**Problem details**: Select every line of the material below that contains the word "Locate" and reproduce each such line in full.

**Extracted material**:
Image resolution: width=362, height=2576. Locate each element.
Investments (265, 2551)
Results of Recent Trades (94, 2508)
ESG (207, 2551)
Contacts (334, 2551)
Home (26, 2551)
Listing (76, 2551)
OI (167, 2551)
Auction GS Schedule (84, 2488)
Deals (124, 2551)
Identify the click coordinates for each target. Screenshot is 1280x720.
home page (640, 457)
---
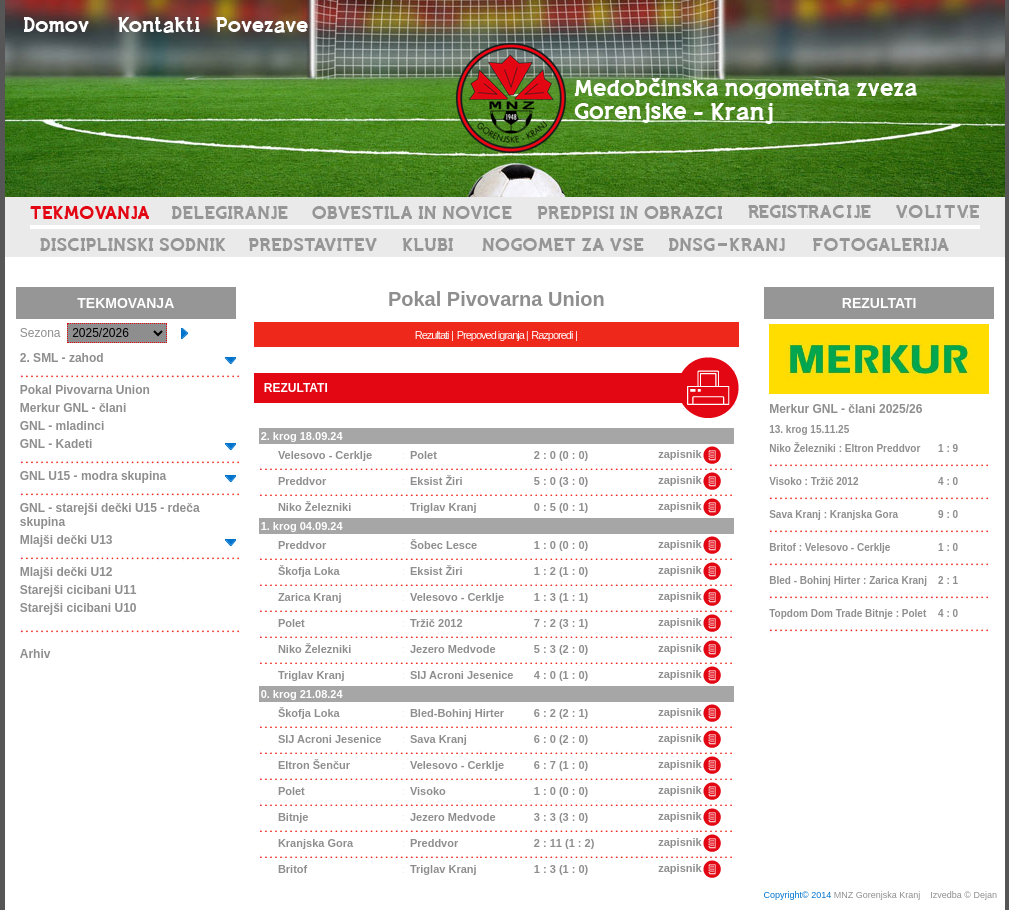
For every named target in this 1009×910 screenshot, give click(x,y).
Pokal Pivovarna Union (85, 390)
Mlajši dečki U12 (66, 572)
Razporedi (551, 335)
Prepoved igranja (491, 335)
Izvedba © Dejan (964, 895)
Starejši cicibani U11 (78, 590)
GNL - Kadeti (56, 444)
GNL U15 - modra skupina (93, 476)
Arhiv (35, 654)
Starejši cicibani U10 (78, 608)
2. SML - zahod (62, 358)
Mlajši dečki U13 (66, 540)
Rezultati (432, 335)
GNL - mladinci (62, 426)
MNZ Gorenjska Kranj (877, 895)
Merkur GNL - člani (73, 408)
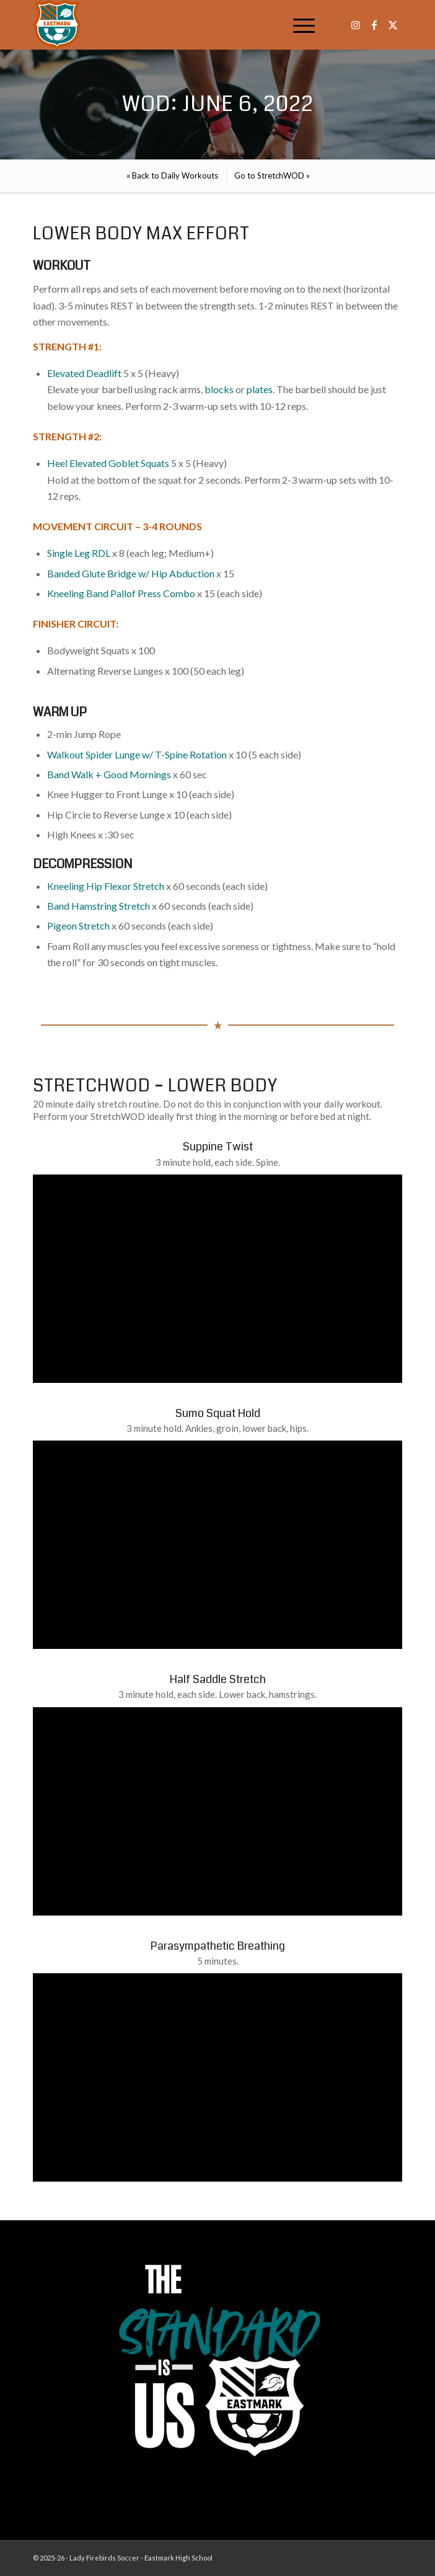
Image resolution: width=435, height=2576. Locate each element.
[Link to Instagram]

**Response for this exercise**:
Image resolution: width=362, height=2576. Locate each element.
Image resolution: width=435, height=2576. Locate each element.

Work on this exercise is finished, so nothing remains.